Abstract

Duloxetine is a serotonin-norepinephrine reuptake inhibitor (SNRI) which is FDA approved for the treatment of generalized anxiety disorder (GAD) in doses of 30 mg to 120 mg daily. Duloxetine has been shown to significantly improve symptoms of GAD as measured through the Hamilton Anxiety Rating Scale (HAMA), the Clinical Global Impressions Scale (CGI-I), and other various outcome measures in several placebo-controlled, randomized, double blind, multi-center studies. Symptom improvement began within the first few weeks, and continued for the duration of the studies. In addition, duloxetine has also been shown to improve outcomes in elderly patients with GAD, and in GAD patients with clinically significant pain symptoms.

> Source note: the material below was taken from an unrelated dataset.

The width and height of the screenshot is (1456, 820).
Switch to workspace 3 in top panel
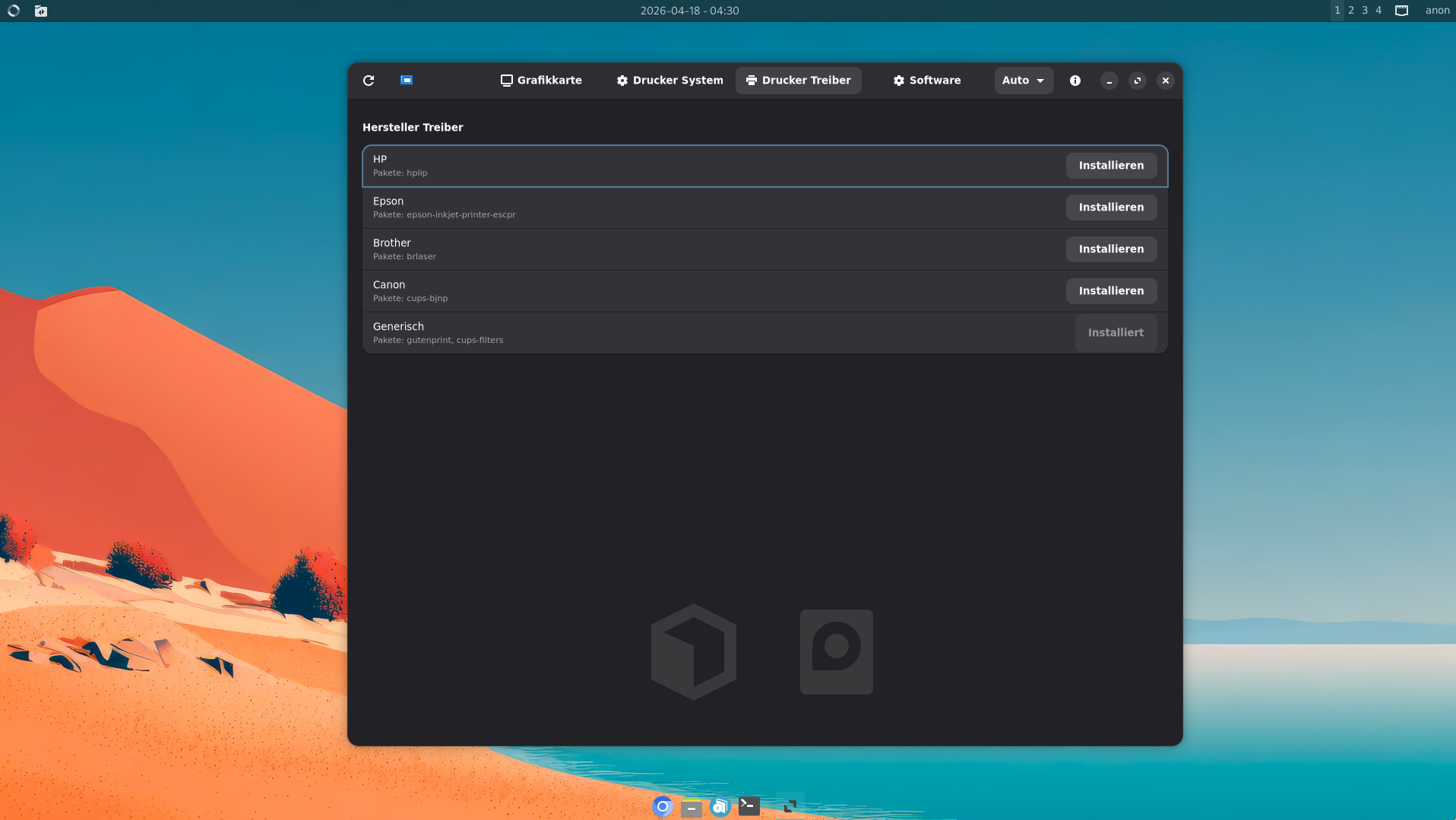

Duloxetine was noninferior compared with venlafaxine XR. Duloxetine was found to have a good tolerability profile which was predictable and similar to another SNRI, venlafaxine. Adverse events (AEs) such as nausea, constipation, dry mouth, and insomnia were mild and transient, and occurred at relatively low rates. It was found to have a low frequency of drug interactions. In conclusion, duloxetine, a selective inhibitor for the serotonin and norepinephrine transporters, is efficacious in the treatment of GAD, and has a predictable tolerability profile, with AEs generally being mild to moderate.